The first enhancement to Picoquic was to implement BBR. At equilibrium, BBR sends packets at the data rate of the bottleneck. It relies on bandwidth estimates, and thus is way less sensitive to transmission errors than classic TCP or Cubic. This solve some of the problems mentioned by Kuhn et al. in their “QUIC for SATCOM” draft. But BBR does not solve the slow start problem. Bandwidth estimation requires sending a congestion window worth of packets, and then waiting for acknowledgements. This takes two round-trips, and for satellite that's too long. For long delay links, Picoquic replaces the start-up algorithm of BBR by a version of Hystart modified to include a peak bandwidth estimate.
During the initial phase of the connection, Picoquic constantly measures the peak bandwidth by tweaking the packet pacing algorithm to send occasional bursts of data, and then monitoring the amount of data received in short intervals. Picoquic will then increase the congestion window if it appears smaller than the product of RTT by half the estimated peak bandwidth. The following graph shows the result for a 250 Mbps satellite connection.
As seen on the graph, the basic Hystart algorithm converges to the desired congestion window after 7.4 seconds, but the modified version converges after only 5.2 seconds. The test requires transmitting 100MB. This takes 8.9 seconds in the basic version, but only 6.7 seconds in the modified version. There is no packet loss observed in either version. These are encouraging results, although there is clear evidence that the modified version could still be improved. For example, the peak bandwidth is estimated after 2.4 seconds, so in theory there should be a way to converge in fewer than 5 seconds. But then, there is the difference between theory and practice.
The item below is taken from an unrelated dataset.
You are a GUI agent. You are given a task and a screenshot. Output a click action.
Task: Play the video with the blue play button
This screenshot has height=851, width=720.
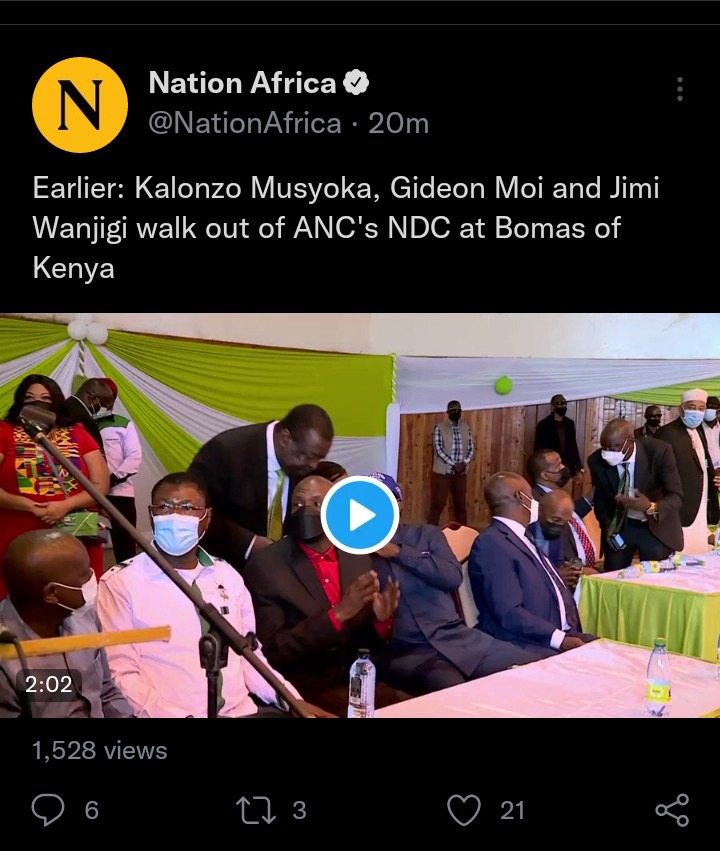click(x=360, y=515)
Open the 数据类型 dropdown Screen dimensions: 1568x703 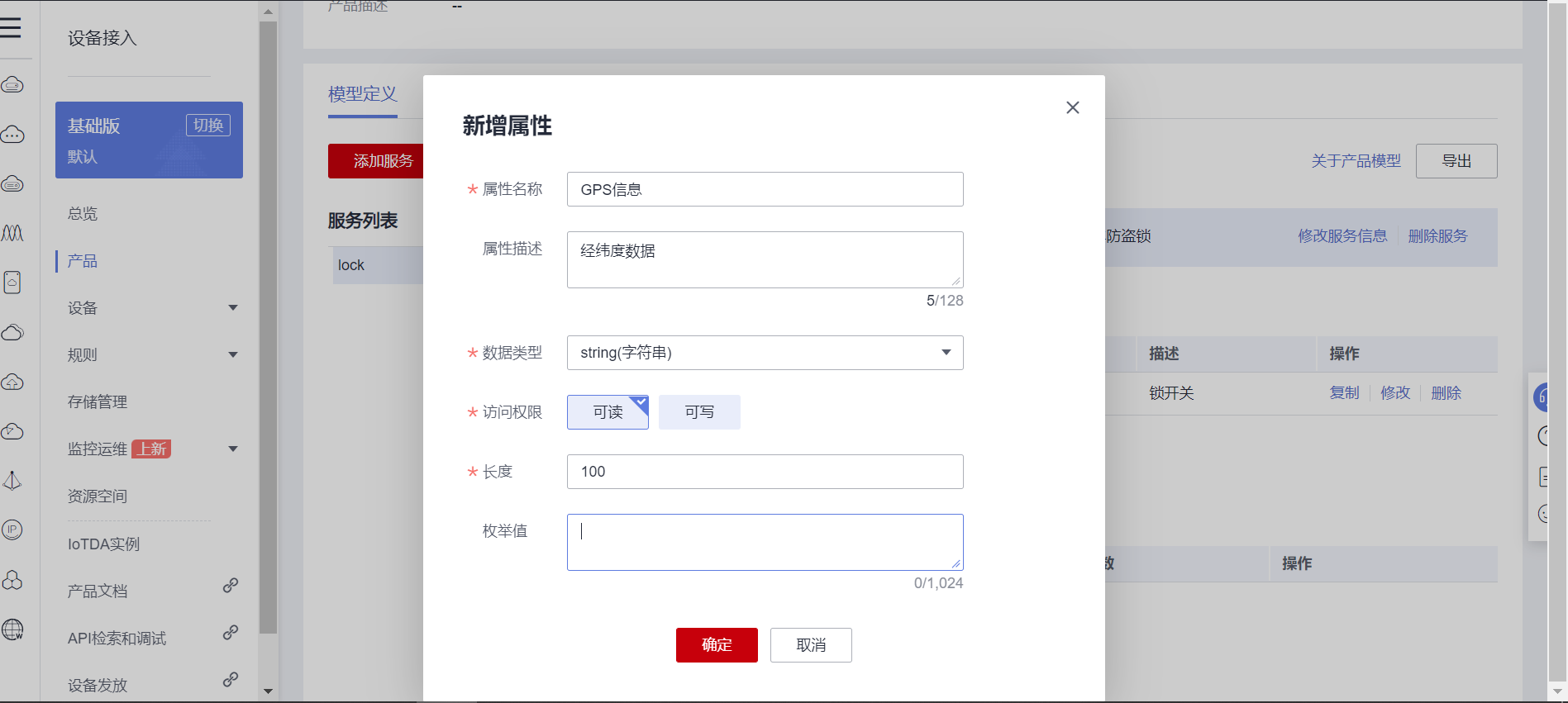tap(765, 353)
In theory, bursts of data cannot be received faster than the bottleneck’s bandwidth. If the measuring interval includes the reception of a data burst, the average bandwidth measured during that interval will be higher than the pacing rate, but lower than the peak bandwidth. In practice, this is not quite true because the bandwidth measurement is imperfect. It is affected by transmission jitter and acknowledgement delays. These problems were encountered in practical deployments of algorithm like packet-pair or chirping: algorithms that appear to work well in simulations were found difficult to deploy in practice, as noted in a previous blog.
The two sources of peak bandwidth measurement errors are somewhat compensated in QUIC, but not completely. The acknowledgements in QUIC include an estimate of the acknowledgement delay. The time stamp extension eliminates the sensitivity to delay jitter on the return path. But even so, jitter on the send path can delay the reception of the first packet in a burst, or inversely cause a below average transmission delay of the last packet in a burst. This can lead to an overestimate of the peak bandwidth.
Picoquic attempts to reduce the error on the peak bandwidth estimate by using long bursts – 25 milliseconds if the RTT is larger than 100 milliseconds. In BBR, the bandwidth is estimated over a whole round-trip. The estimation errors on the peak bandwidth should be similar to the BBR estimation errors when the RTT is about 25 ms. We see some estimate error in the graph: the peak bandwidth is estimated at 264 Mbps (33MBs), which is larger than the actual bandwidth of 250 Mbps. The effect would probably be more pronounced if the simulation added some delay jitter on the path.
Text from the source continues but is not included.